YOUR AD HERE »

Vagneur: Hard to imagine in today’s Aspen

Tony Vagneur
Saddle Sore

It was there once, down by Rio Grande Park, just below the bank: A stockyard, a livestock enclosure that got plenty of use in its time. Made of stout posts and 2-by-12 wooden planks, cattle, horses and sheep trod its alleyways, ending up in a railroad car bound for market, maybe in Denver, possibly somewhere else.

It’s hard to imagine in today’s Aspen, but we’d round up those cattle we summer pastured at Jimmy Smith’s North Star Ranch, now the North Star Preserve, and head for town, trailing about a hundred head along Highway 82, around the corners, hanging a hard right down Mill Street to the stockyards.

Long before cellphones were invented and Dick Tracy (comic-book detective) had the only two-way wristwatch radio we’d ever seen, the old man had used Mountain Bell to call the Rio Grande Railroad well ahead of time, arranging with them the date and approximate time we’d be there, and about how many head of cattle we’d be shipping. A simple thing, really, although the tricky part was ensuring that we arrived at the stockyards well ahead of the train. That big, black, smoke-spewing steam locomotive, chuffing eagerly up the line and blowing a few blasts on its whistle, had the very real potential to scatter our herd of cows to hell and back if we didn’t have them already safely locked up in the pens.



Cows are a funny bunch, ’cause no matter where you put ’em, they seem to know where home is, pretty much, except for a famous few that got disoriented and stranded at the Conundrum Hot Springs a couple of winters back. The point being that once we’d cut out the ones that were going to market and the train had safely left the station, we opened the stockyard gate and headed the remainder of the cluster toward Woody Creek without much trouble.

Road bikers still heady with the recent appearance of the USA Pro Challenge should be aware that we usually went out Bleeker or Hallam, unpaved, and if we felt lucky, ducked across Castle Creek Bridge, although sometimes the cows preferred going under the bridge, which is the route we were forced to take.
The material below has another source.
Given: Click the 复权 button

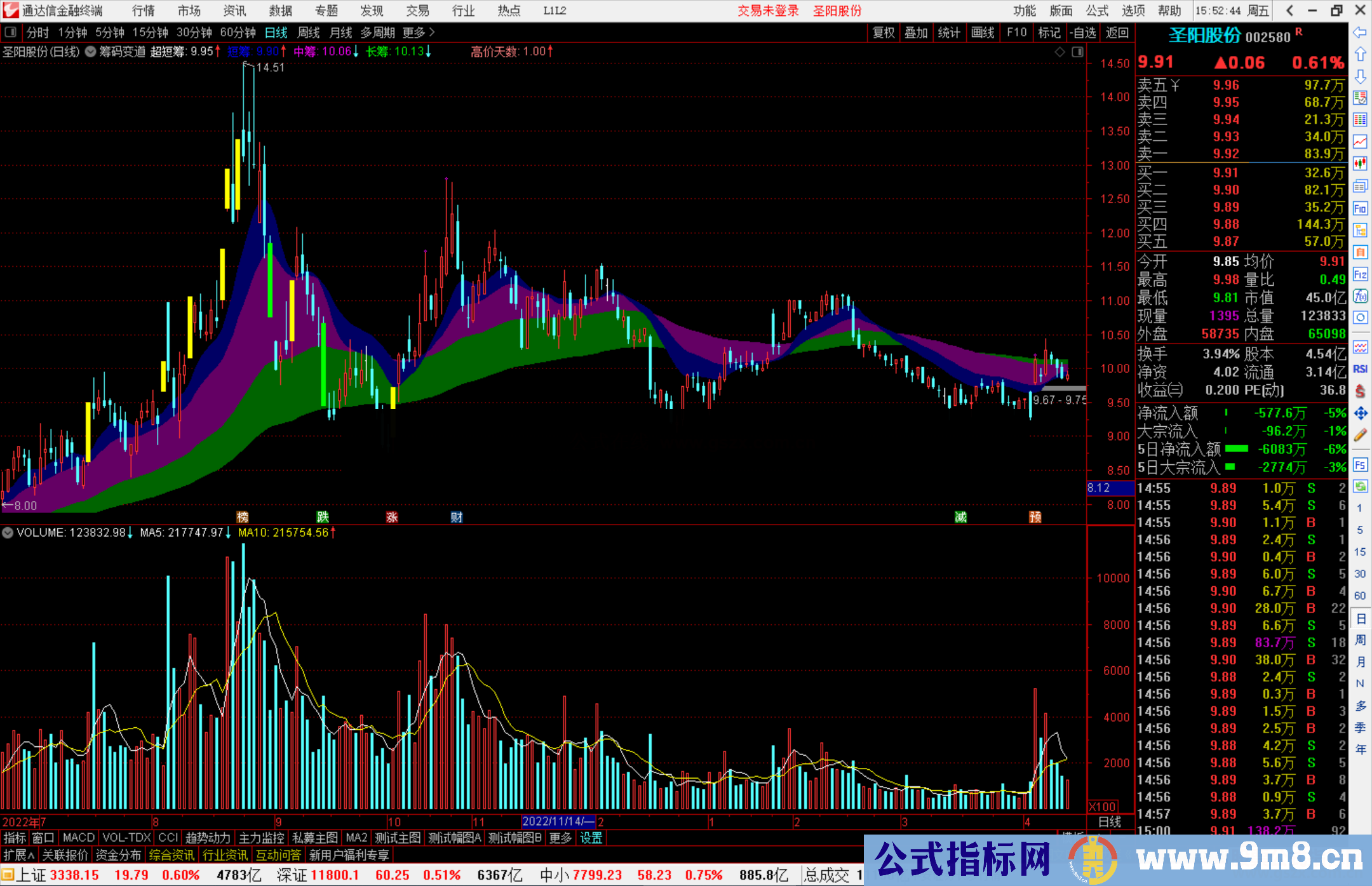Looking at the screenshot, I should point(884,32).
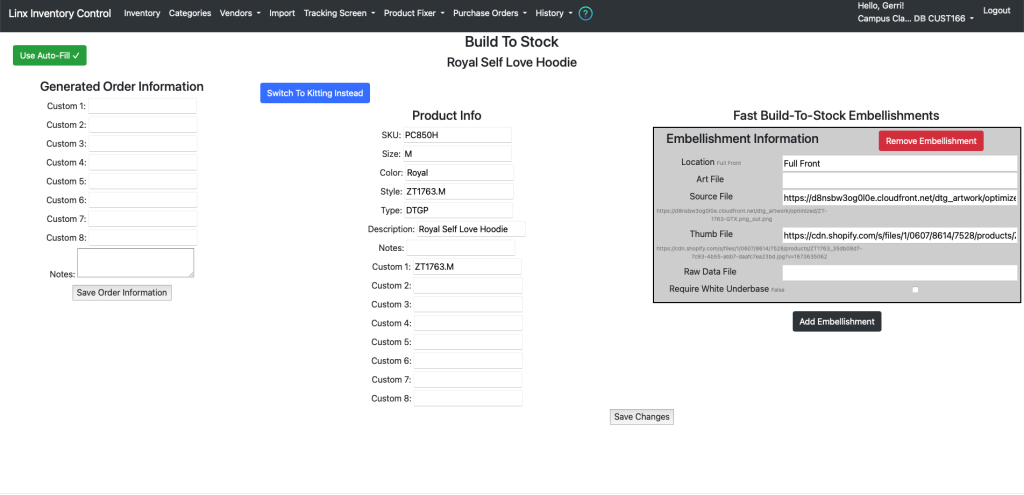
Task: Expand the History dropdown menu
Action: pos(554,13)
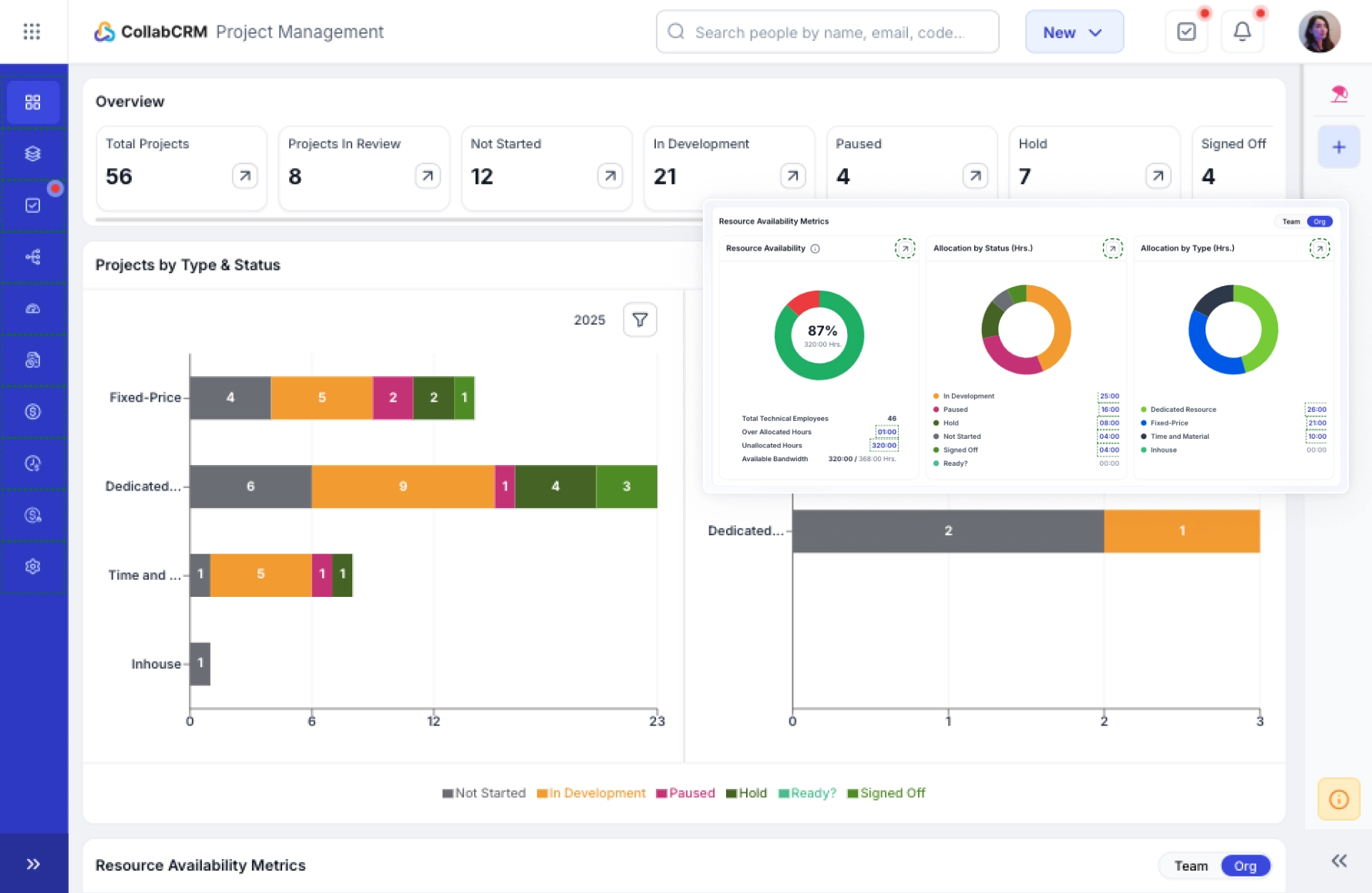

Cemetery Lane was dirt, as was the whole of McLain Flats Road, and if we had seen one bike rider the entire way to Woody Creek it would have been cause for much conversation about the crazy SOB. The Rio Grande Trail was, at that time, still the Rio Grande Railroad rail bed, used several times a week by those coal-eating, steam-belching behemoths.




Back in those days, there were things you don’t see much of anymore, important things like livestock-resistant fences along the roadways. Three or four of us trailed that bunch of bovines across the flats, moseying along as they say, without much worry of cows taking unauthorized routes. We pulled a right at the bottom of the W/J, which was owned by the Duroux family at the time, cut across what later became the Woody Creek Raceway and pushed the herd up that little dirt road that still goes to a higher mesa where we were, finally, home.

Buck Deane and I used to argue about whose family had the last cattle drive through town, generally using 1963 as the year, and before we ever completely settled the issue, decided without really talking about it, that it didn’t matter, anyway, because we knew, in the bottom of our hearts, that there would never be another one through town, although on some fantasy level I used to think how interesting it might be to run about 1,000 head down Main, just to remind folks that ranching used to be the lifeblood of the valley. Likely we couldn’t stand the lawsuits.

You can say a lot about Aspen’s history after 1893, how important culture or skiing (or simple irreverence) has been to Aspen’s development, but to overlook cattle and railroads would be to admit that Aspen may not have survived those “Quiet Years.”